Page:
— Start —
Recognition would be an important public reinforcement of Britain’s long-held policy in favour of the end of Israeli occupation and a Palestinian state, based on the West Bank, Gaza, and East Jerusalem, alongside Israel. Those campaigning for recognition also hope to stiffen the resolve of the wider EU, Israel’s biggest trading partner, to use more leverage to secure a peace agreement. 

Opponents argue that recognition should only follow a negotiated agreement. But the Palestinian President Mahmoud Abbas - and many European leaders as well as some in the US administration - are deeply sceptical about the prospects of such agreement with the current Israeli government and believe they could be fatally undermined by Israel’s relentless expansion of Jewish settlements in the occupied West Bank. In the face of this, Mr Abbas sees diplomatic pressure as a vastly preferable alternative to the armed struggle which he has consistently opposed.

Which is why Mr Abbas secured a victory in 2013 when the UN General assembly voted to award the Palestinian Authority Vatican-style “non member observer” UN status, giving it the right to sit on various UN bodies and to pursue claims through the International Criminal Court, which it has threatened to do unless the Security Council sets a three year deadline for Palestinian statehood.
— End —
Records supplied:
— Start —
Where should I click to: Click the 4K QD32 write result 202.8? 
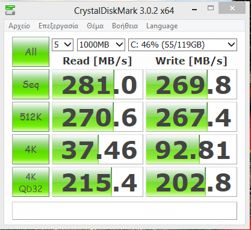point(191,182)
— End —
— Start —
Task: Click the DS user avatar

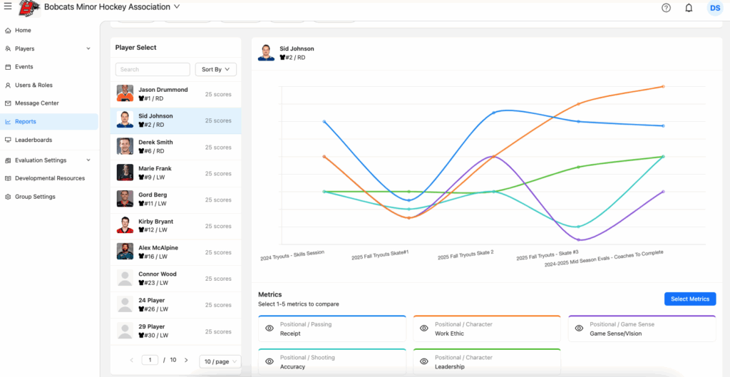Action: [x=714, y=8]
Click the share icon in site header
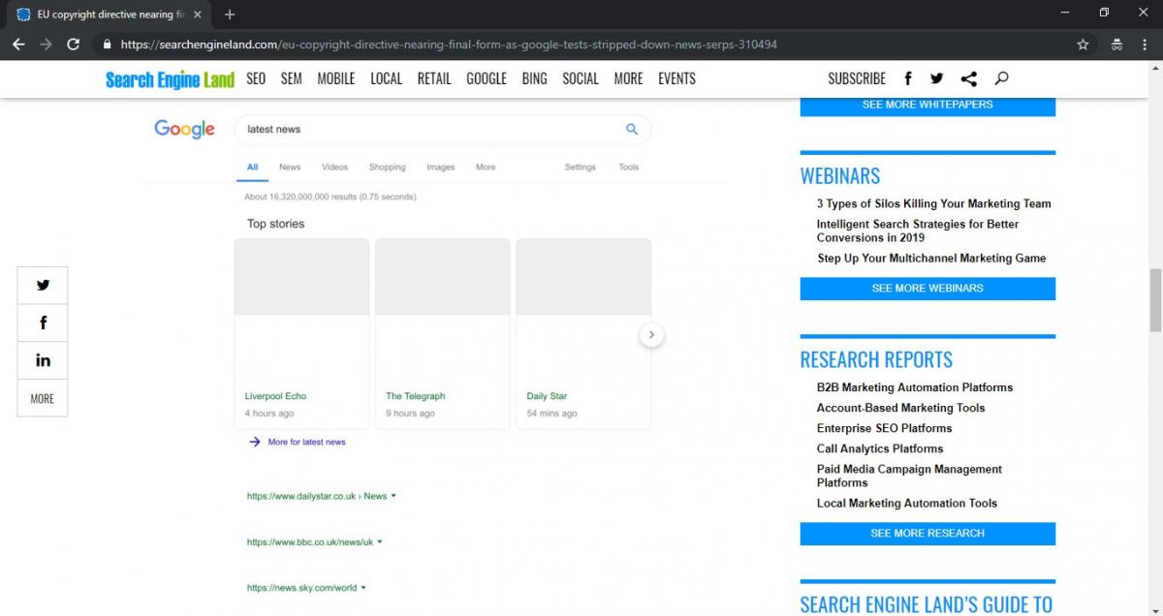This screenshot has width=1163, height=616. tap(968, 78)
— End —
— Start —
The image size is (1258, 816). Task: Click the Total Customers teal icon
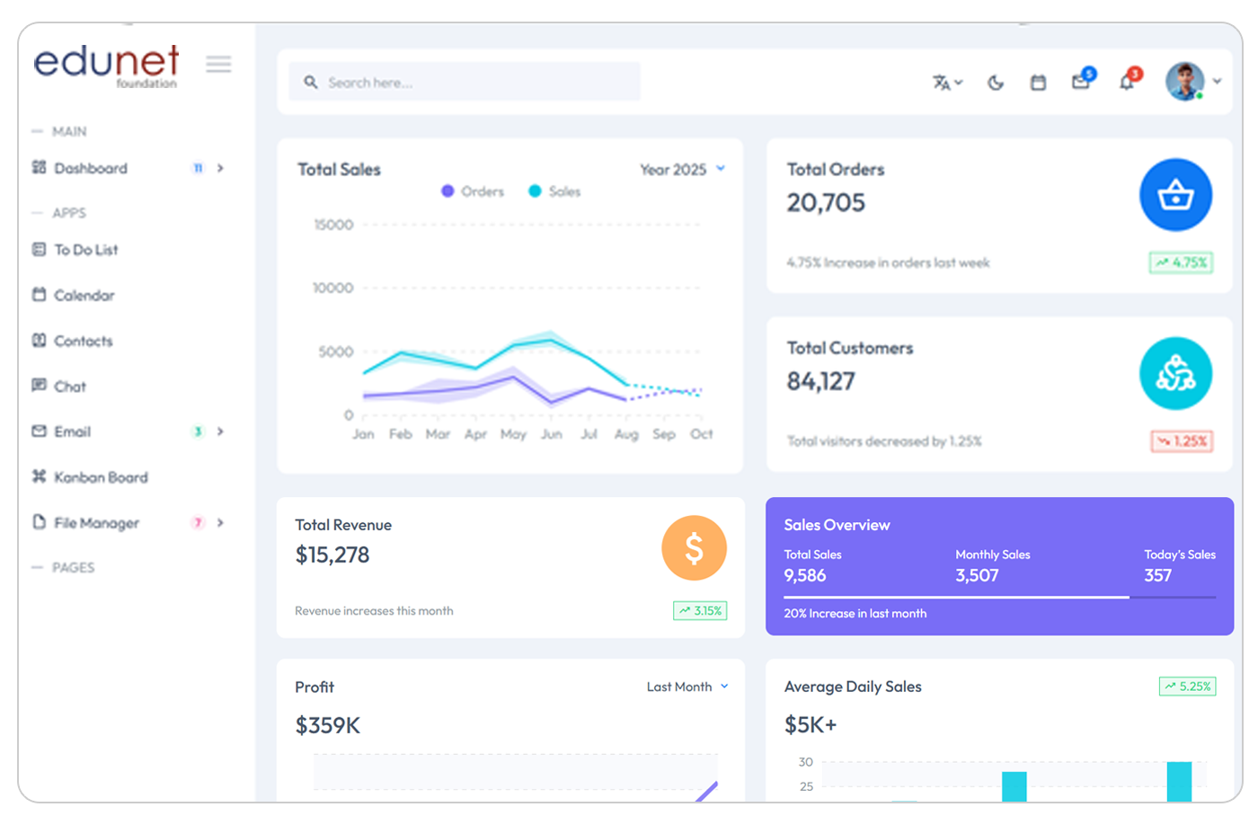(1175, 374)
— End —
Written instruction A:
List the areas that the passage on recognizing a Palestinian state gives as the basis for that state.
Written instruction B:
Extend the passage on recognizing a Palestinian state with one more paragraph that follows on from its final sentence.

Expected output A:
West Bank
Gaza
East Jerusalem

Expected output B:
A Commons vote for recognition - though very welcome to Palestinians - will not bind the UK government. Of EU countries, apart from newly committed Sweden, only Cyprus, Malta and - during the cold war - the eastern bloc have recognised Palestine. But as well as influencing other EU members, British recognition would be especially symbolic. Having from 1917 to 1948 ruled what was then mandatory Palestine - now Israel and the 22 per cent of the land on which the international community, including Britain, is committed to seeing a Palestinian state - it bears a historic responsibility to help resolve the conflict.